▶ _Problem_: Could you print, exactly and without pictures, only the lines from the one with "Task: Select the No Show Rate stat card" through the end of the records below?

▶ _Excerpts from a dataset_:

======

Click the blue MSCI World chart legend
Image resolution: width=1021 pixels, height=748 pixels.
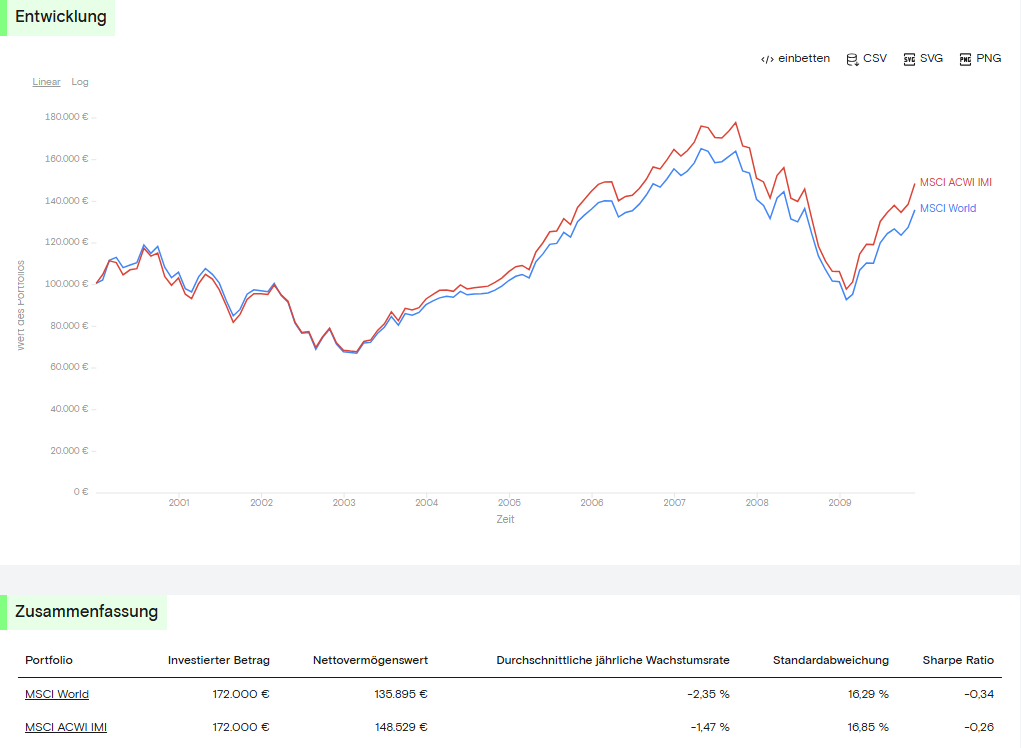tap(947, 208)
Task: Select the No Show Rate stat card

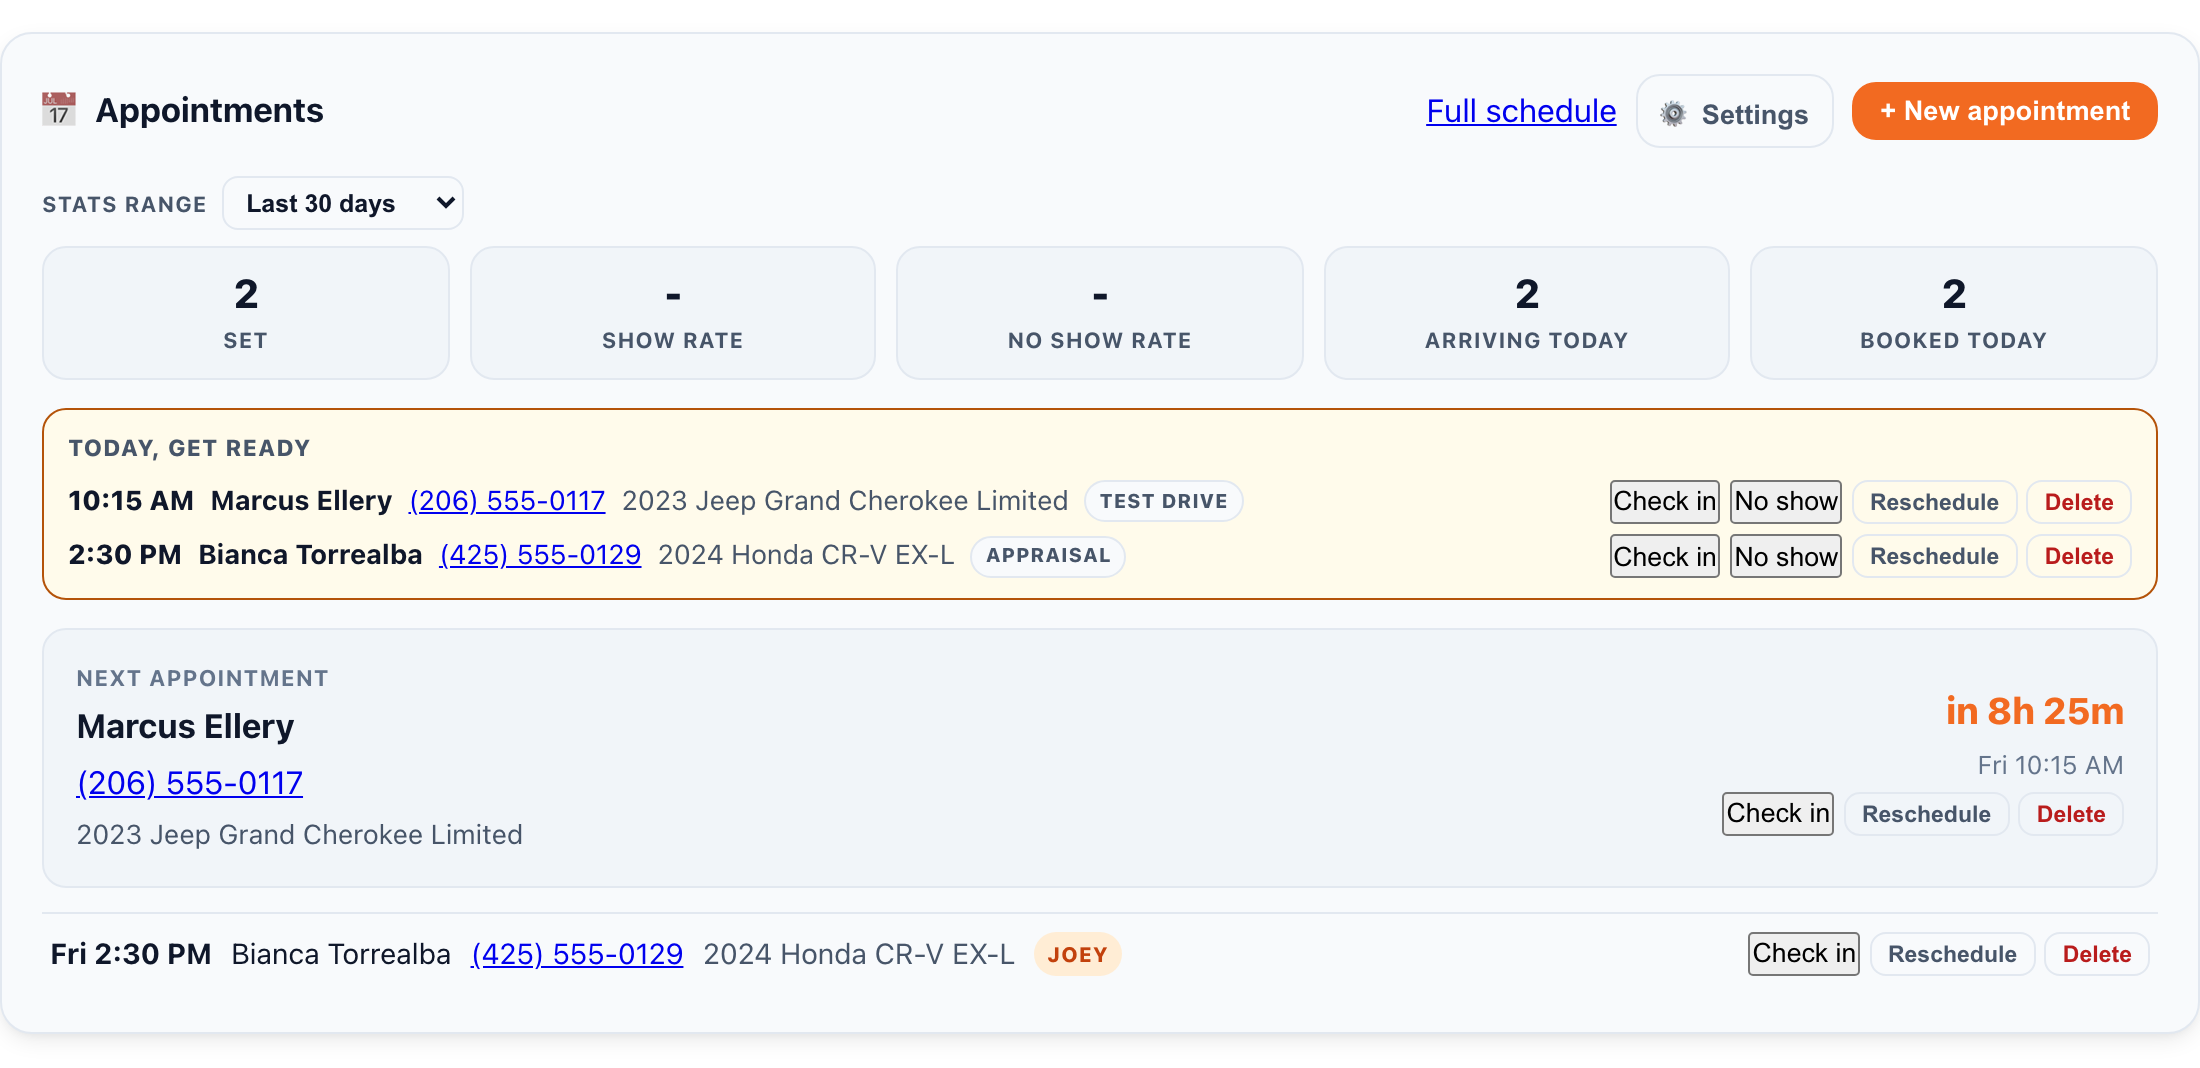Action: point(1099,313)
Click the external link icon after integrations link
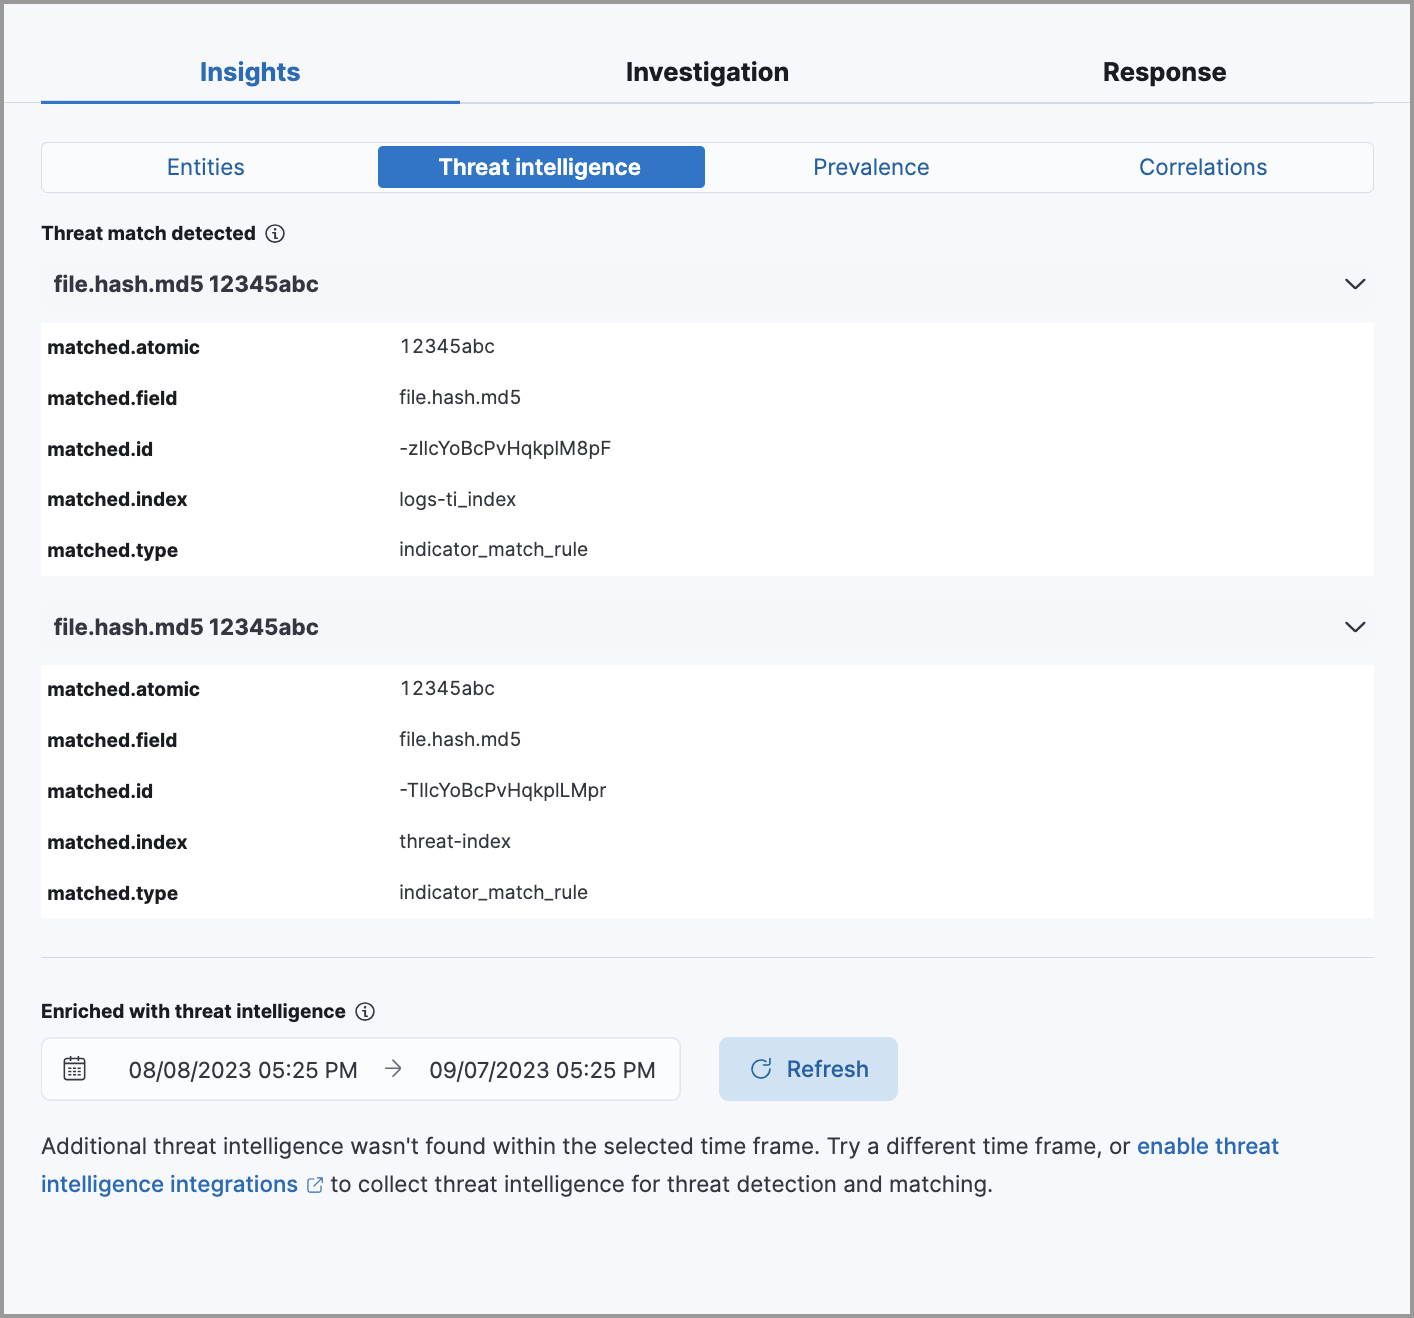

======

▶ _Result of this task_:
Task: Select the No Show Rate stat card

Action: point(1099,313)
Click the external link icon after integrations link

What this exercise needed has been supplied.